Олег налил вино в гранёный стакан и протянул Волчкову. Тот выпил и сказал: «Вода». Наверное, так обычно говорил его отец. Олег протянул ему кусочек сахара  закусить. Потом налил вино в этот же единственный стакан и протянул мне. Я выпил и тоже сказал: «Вода». Закусил куском рафинада. Остаток вина допил Олег  наш пионервожатый. Потом мы шли строем всем отрядом на обед и сосны двоились у меня в глазах. Это двоение случилось тогда единственный раз в моей жизни.

Мне было двенадцать лет и мои родители даже помыслить не могли, чтобы налить вина ребёнку. Это было абсолютно невозможно в моей семье.

Мы с ребятами потом иногда собирали в лесу бутылки, сдавали их, а на полученные деньги покупали вино, которое тут же и распивали. Причём вино я пил только в пионерском лагере, дома даже мысли такой не возникало.

Надо отметить, что свобода в пионерлагере «Чайка» была полная. Я мог с завтрака до обеда и с полдника до ужина находиться где мне только заблагорассудится. Мы ходили в аэро порт Внуково за вином и сигаретами, купались в окрестных прудах без всякого присмотра, собирали в лесу орехи, ловили рыбу и тут же готовили её на костре. Это было самое настоящее счастливое детство и отрочество, которое только можно найти в родном Подмосковье.

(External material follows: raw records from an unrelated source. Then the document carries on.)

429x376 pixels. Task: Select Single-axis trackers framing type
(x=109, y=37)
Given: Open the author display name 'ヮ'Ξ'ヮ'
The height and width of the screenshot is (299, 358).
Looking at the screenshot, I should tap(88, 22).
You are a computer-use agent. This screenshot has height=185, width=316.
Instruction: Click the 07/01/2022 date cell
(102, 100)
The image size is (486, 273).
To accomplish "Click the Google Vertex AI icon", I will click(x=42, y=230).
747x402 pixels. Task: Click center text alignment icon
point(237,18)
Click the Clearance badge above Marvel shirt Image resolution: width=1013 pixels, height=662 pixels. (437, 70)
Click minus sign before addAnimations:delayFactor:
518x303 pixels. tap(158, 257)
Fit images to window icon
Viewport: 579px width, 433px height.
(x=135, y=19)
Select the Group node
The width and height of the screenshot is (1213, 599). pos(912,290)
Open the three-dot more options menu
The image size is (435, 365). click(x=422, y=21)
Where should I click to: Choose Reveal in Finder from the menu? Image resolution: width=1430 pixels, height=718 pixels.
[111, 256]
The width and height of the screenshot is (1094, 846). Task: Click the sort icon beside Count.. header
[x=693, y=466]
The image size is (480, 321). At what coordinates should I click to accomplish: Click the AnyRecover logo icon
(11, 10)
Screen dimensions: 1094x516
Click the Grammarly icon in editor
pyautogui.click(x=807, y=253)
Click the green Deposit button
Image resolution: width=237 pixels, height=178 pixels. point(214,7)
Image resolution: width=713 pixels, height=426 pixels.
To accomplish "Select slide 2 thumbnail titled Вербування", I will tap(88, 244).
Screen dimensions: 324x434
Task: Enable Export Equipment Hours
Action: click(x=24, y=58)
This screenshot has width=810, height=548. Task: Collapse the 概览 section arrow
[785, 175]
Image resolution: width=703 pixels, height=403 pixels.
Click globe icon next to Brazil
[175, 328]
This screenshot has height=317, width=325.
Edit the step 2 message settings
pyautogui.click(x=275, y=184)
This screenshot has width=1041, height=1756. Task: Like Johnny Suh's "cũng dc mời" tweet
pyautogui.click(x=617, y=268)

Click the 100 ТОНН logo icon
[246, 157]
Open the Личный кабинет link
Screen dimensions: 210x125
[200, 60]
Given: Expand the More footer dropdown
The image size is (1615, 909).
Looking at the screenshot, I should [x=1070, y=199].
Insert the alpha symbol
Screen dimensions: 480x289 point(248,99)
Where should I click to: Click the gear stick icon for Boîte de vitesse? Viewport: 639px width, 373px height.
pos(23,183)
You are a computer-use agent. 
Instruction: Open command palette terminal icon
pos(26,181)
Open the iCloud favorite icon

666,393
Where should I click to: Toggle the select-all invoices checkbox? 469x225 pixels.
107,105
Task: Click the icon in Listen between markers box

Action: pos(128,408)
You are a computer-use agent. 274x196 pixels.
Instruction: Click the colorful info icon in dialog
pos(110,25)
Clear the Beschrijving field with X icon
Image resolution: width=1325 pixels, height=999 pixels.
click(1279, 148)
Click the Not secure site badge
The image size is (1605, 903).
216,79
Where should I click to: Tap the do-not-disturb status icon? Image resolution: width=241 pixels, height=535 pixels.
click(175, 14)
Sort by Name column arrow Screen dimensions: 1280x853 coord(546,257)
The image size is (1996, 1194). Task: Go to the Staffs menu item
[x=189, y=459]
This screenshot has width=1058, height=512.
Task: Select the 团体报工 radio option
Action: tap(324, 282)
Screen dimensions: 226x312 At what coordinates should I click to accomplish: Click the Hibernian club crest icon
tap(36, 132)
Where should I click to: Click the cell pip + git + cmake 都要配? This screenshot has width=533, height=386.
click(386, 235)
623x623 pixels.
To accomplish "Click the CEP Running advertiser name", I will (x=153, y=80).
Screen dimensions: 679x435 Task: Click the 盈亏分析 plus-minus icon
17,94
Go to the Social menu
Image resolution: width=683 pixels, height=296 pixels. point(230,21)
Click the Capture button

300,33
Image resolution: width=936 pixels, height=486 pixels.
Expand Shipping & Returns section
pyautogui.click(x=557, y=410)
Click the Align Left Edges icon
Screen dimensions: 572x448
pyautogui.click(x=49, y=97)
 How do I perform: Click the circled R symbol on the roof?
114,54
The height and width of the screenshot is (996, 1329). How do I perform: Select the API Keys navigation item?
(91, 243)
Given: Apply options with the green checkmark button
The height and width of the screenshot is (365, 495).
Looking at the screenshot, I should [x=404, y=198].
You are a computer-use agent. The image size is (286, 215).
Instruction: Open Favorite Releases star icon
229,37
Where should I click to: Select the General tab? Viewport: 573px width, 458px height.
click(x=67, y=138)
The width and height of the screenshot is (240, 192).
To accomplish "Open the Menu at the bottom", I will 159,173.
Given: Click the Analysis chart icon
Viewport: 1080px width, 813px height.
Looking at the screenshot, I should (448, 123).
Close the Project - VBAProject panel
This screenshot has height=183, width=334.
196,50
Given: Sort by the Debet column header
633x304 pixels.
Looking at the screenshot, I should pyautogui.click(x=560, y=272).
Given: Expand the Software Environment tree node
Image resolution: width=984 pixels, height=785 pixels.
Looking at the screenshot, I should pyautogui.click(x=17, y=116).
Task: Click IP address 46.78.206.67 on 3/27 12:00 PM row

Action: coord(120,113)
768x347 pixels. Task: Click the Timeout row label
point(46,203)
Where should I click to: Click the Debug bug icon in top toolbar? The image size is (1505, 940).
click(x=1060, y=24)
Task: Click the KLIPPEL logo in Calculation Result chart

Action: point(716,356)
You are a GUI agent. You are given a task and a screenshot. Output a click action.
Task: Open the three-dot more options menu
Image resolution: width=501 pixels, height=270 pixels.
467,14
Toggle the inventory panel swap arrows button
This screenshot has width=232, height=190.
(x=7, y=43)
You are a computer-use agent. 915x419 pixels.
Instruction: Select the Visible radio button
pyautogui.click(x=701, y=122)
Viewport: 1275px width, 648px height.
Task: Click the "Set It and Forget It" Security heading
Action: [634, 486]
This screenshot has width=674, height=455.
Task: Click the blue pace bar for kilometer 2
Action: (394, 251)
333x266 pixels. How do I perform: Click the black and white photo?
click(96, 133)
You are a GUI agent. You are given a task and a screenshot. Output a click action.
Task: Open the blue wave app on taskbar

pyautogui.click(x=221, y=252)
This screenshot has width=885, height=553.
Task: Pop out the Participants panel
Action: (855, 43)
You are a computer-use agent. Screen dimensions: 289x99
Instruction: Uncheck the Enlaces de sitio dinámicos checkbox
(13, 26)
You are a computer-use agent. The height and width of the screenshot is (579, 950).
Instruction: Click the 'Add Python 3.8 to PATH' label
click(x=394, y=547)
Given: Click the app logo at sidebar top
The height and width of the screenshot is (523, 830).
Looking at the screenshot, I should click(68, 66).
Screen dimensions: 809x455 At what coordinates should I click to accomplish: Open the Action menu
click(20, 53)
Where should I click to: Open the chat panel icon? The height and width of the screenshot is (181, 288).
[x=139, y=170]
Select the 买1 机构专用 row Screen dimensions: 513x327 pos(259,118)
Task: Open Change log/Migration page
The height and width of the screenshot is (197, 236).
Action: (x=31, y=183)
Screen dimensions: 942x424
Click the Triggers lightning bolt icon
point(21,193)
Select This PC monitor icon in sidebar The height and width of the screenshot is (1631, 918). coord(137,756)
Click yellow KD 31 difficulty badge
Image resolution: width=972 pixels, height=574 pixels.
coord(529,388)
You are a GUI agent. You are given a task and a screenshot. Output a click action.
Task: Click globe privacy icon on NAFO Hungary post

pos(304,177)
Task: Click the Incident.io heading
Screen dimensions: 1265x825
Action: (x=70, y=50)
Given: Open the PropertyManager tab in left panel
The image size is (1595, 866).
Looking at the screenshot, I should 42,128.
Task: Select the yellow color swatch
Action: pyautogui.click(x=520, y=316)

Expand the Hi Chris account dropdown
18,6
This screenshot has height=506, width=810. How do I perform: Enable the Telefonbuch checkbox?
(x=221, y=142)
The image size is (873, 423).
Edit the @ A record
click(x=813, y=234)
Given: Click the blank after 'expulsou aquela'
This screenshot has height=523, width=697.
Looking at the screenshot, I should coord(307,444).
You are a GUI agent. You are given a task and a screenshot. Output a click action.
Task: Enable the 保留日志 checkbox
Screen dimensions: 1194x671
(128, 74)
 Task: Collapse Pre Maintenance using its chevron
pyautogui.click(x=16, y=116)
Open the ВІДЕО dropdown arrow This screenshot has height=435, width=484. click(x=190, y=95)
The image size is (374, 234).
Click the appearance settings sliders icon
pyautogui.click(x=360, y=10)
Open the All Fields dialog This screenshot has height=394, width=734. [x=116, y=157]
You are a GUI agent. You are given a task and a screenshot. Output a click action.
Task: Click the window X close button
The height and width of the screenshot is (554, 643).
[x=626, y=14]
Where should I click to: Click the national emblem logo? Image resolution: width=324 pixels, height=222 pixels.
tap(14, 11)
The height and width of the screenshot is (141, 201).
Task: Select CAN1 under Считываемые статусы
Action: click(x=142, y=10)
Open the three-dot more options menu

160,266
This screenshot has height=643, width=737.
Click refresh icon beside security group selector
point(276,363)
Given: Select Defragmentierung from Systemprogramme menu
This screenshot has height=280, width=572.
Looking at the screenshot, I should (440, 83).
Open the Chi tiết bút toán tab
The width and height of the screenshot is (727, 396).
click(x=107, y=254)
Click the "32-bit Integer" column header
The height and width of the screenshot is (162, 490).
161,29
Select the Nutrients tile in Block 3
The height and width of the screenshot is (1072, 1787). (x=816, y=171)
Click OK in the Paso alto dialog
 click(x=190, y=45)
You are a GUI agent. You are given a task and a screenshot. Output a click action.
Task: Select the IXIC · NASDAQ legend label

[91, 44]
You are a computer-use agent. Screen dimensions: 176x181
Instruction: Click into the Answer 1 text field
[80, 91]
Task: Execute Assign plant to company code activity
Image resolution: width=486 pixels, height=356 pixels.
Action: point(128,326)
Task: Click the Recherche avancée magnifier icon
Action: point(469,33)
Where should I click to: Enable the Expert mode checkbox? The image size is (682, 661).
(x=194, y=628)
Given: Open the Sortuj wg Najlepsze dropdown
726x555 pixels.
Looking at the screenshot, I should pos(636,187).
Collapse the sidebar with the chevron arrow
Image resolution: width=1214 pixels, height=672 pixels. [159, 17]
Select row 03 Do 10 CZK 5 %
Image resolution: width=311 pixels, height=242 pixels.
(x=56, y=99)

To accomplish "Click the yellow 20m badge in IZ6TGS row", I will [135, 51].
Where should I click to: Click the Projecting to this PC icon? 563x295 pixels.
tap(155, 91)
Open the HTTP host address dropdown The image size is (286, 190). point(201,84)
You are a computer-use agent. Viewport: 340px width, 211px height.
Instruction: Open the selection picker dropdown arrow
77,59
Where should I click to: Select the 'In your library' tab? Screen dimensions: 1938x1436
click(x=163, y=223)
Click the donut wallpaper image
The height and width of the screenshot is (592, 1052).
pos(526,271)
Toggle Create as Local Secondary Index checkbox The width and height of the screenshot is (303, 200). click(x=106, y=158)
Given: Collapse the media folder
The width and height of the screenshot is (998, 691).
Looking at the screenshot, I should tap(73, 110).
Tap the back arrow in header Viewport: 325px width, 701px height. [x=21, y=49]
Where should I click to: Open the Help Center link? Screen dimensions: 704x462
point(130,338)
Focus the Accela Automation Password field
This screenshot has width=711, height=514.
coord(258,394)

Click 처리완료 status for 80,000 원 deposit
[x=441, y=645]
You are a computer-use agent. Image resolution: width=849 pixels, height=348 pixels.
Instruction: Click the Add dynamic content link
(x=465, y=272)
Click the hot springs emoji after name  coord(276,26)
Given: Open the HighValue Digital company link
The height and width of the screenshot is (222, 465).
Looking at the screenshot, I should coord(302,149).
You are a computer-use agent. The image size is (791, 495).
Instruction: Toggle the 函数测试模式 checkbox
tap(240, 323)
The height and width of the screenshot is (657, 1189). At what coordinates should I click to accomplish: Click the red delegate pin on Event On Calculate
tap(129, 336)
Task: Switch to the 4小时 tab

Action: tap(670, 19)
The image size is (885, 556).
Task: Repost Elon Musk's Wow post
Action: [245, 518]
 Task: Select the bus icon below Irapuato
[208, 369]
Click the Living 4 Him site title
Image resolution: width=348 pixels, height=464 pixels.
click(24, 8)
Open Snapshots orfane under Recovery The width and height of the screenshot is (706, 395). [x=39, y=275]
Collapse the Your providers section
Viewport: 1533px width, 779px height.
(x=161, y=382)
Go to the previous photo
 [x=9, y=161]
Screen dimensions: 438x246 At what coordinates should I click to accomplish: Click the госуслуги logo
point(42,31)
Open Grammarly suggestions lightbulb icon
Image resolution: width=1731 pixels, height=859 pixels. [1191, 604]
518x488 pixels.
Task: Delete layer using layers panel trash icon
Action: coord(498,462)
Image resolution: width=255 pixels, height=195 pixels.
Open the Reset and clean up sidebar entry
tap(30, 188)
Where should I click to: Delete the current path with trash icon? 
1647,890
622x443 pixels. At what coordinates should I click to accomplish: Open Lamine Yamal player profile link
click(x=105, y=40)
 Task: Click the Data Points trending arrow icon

Я взрослел вместе с Олегом Зубаковым. Каждое лето я попадал неизменно в его отряд вместе с другими ребятами-одногодками. Наша дружба крепла с годами.

Смелость

Одной августовской ночью Олег разбудил своих «любимчиков»  нас было пять или шесть мальчишек. Вожатый предложил нам отправиться в совхозный яблоневый сад недалеко от Рассказовки. Мы взяли заплечные мешки, которые сшили наши матери, и пошли. Настоящих рюкзаков тогда было не достать, как и всего остального. На всю жизнь я запомнил эти ночные походы за яблоками, которые быстро стали регулярными. Тёмный дремучий лес и страшные рассказы, которыми мы развлекали друг друга по дороге. Непременно страшные: про вурдалаков, упырей, оборотней и прочие страсти.

Яблоки ели только всем отрядом. Олег делил всё по-честному. Мы не голодали, но была в этих набегах на яблоневый сад такая романтика, что яблоки казались на редкость вкусными.

«Наш» совхозный яблоневый сад был огромных размеров, но, видимо, урон, который мы ему наносили, в итоге стал заметным и ощутимым. Одной прекрасной тёмной ночью наш небольшой диверсионный отряд встретился с местными пионерами, которых, видимо, призвали охранять совхозный яблоневый сад. Была жестокая драка, но лес густой да ночка тёмная позволили нашей спецгруппе по захвату яблок без потерь вернуться на базу. Однако возникли нежелательные последствия.

Утром следующего дня, когда весь лагерь собрался на традиционную пионерскую линейку, на трибуну вышли начальник нашего лагеря и начальник того самого совхозного яблоневого сада. Совхозник гневно тряс мешком, на котором моя мама предусмотрительно вышила красными нитками нашу фамилию. Меня вызвали из строя, заклеймили позором и всенародно исключили из лагеря. Несмотря на мои заверения, что я спал всю ночь в нашей палате и не мог знать, кто взял мой мешок. Может, у меня украли мешок, а потом кому-то продали. Короче, я уже тогда считал, что не пойман  не вор.